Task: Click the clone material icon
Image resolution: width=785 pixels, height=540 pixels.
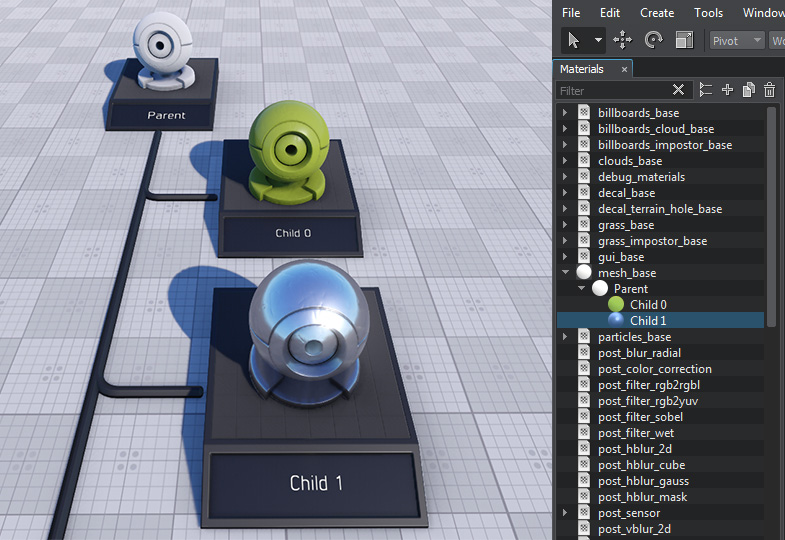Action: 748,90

:::::

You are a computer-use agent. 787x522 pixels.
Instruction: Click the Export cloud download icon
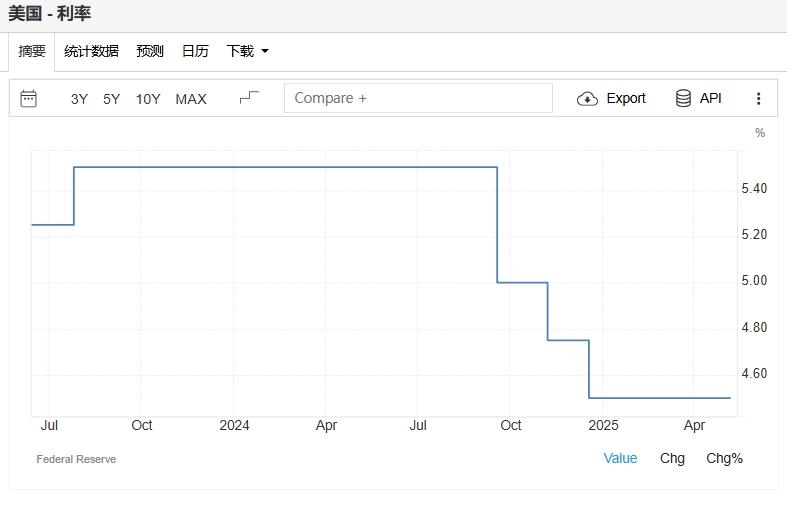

:::::

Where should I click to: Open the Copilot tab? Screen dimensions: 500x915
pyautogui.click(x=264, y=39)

:::::

§ **Exercise brief**
This task calls for each line of the material that contains "icon".

§ **Answer to the problem**
Task: Click the clone material icon
Instruction: Click the Export cloud download icon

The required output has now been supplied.